Sometimes I think it all began when I stopped driving.
Some years ago I moved to a big city and quickly realised I wouldn’t need a car there. After decades of driving I found myself walking, riding my bicycle or sitting in the back of a taxi-cab. In the beginning I would get in the driver’s seat on occasion – on holidays or for trips outside the city, but I did it less and less so.
I have not resumed driving yet.
This is how significant change happens. One day you cease doing something. It is not avoiding, stopping or deciding to do differently – you cease doing something because there is no need anymore, and along with it no more desire to keep the habit alive. You don’t miss it, you don’t want it back – you just move on. And you adapt to the new life-style. Start wearing different shoes, taking an umbrella everywhere, pick up a new gait and become a people watcher. Life as a pedestrian lived to the fullest.

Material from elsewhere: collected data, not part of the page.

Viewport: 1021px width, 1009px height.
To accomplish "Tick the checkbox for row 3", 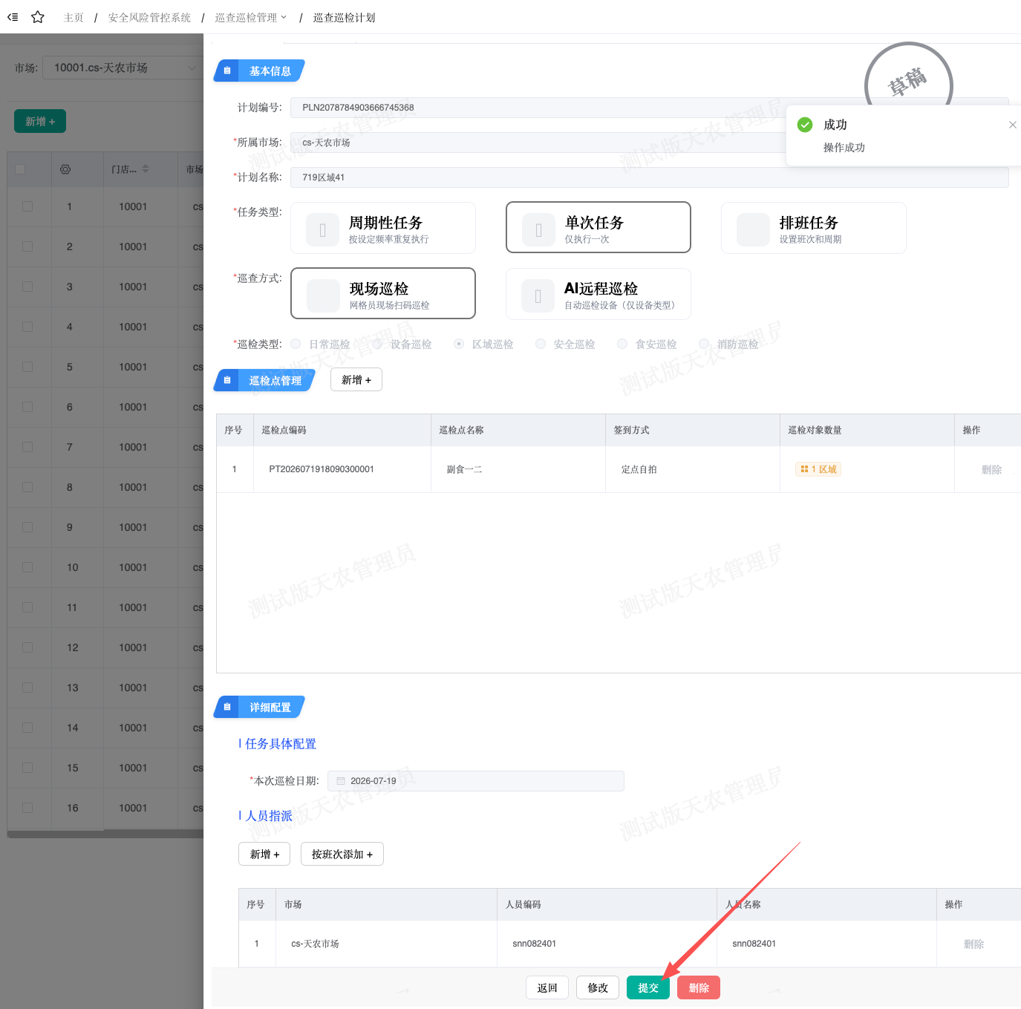I will (x=27, y=287).
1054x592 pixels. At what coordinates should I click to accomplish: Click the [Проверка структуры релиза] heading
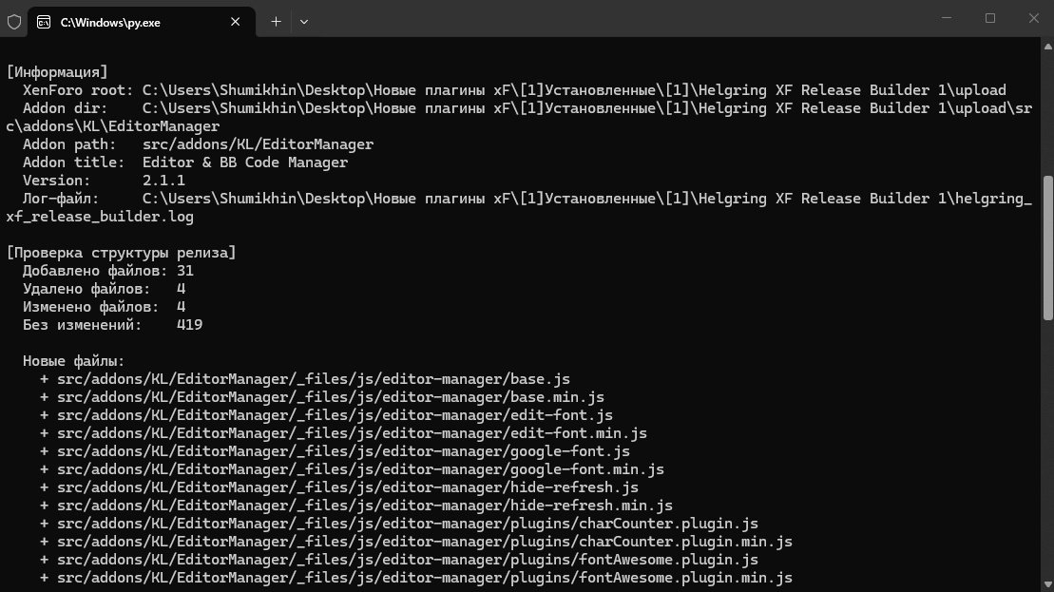pos(121,254)
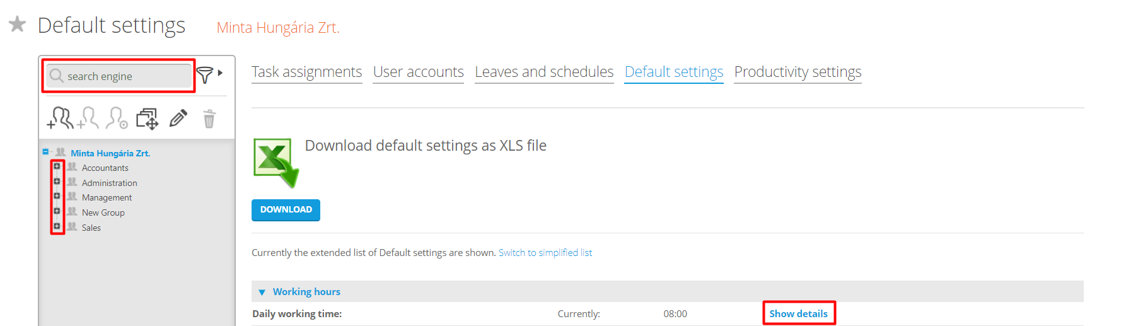Click the green Excel XLS file icon
1126x326 pixels.
point(276,163)
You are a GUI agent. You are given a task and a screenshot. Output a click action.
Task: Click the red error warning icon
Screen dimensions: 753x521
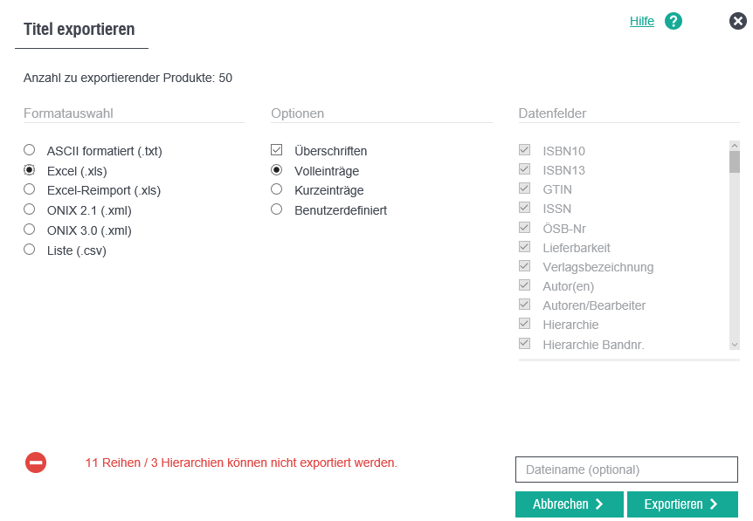tap(36, 463)
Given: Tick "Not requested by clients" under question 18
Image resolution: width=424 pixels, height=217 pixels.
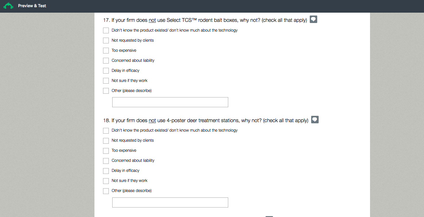Looking at the screenshot, I should click(106, 141).
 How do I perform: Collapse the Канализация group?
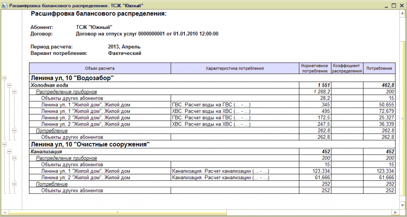coord(10,151)
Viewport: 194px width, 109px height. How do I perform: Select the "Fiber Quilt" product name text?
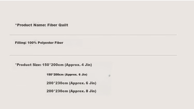pyautogui.click(x=58, y=25)
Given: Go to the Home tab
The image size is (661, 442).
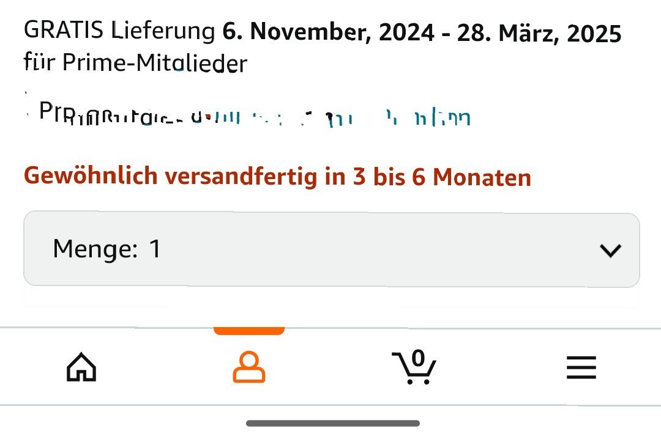Looking at the screenshot, I should 81,368.
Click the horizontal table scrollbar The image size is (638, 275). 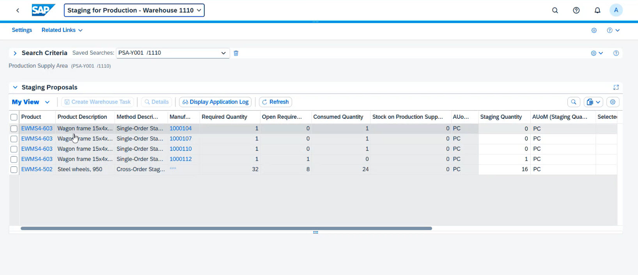(x=226, y=228)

Whatever we do has a significant influence on our life and everyone around us. To try something new is exciting and a little bit scary. It changes the game plan and one step leads to the other. But we never know what that will be. When I became a pedestrian I did not know the joy and perils of walking in a big city and I met and mastered both. This is how we learn and form new patterns.
So this is how we adapt to change after we realised that we have lived a life based on assumptions that no longer hold. Once recognised that we are not who we thought we are a process unfolds that is getting the better of us. One leads to the other. More presence leads to dropping resistance. Less resistance leads to becoming more aware of the senses. Higher sensitivity leads to insights and a new focal point is being created – a new centre for ensuing change.
This is how it happens naturally and this is the deeper meaning of “ not doing anything”. It happens by it’s natural course. But better be aware that you are standing in your own way, grasping and holding on to those things or habits you no longer need – like a pedestrian does not need a car for walking.
I have become so lazy, that I rather drive than walk.
Dropping resistance to this enviromental – unfriendly behaviour, that´s what I gonna do Now. :))
Thanks Michaela
I have noticed a shift in my own self conscousness, a greater self acceptance which is developing like a by product of the awakening journey.
I have walked with a balance problem for about five years. It has slowed me down but I use it to appreciate my walking. The dirt and stones, textures and surfaces. At first it was a pain in the….. then a spiritual practice now more an affinity with. It’s a growing thing.
Now I particularly notice people with physical disabilities and am in awe of the effort it may have taken to be at that point maybe simply on their way to work.
Hi Pete,
the joy of walking certainly has opened a new world for me. So much to see and experience. I love cars and I love driving, but for now I would not want to change my main mode of transportation…walking.
Thank you for leaving your comments. I really do appreciate it.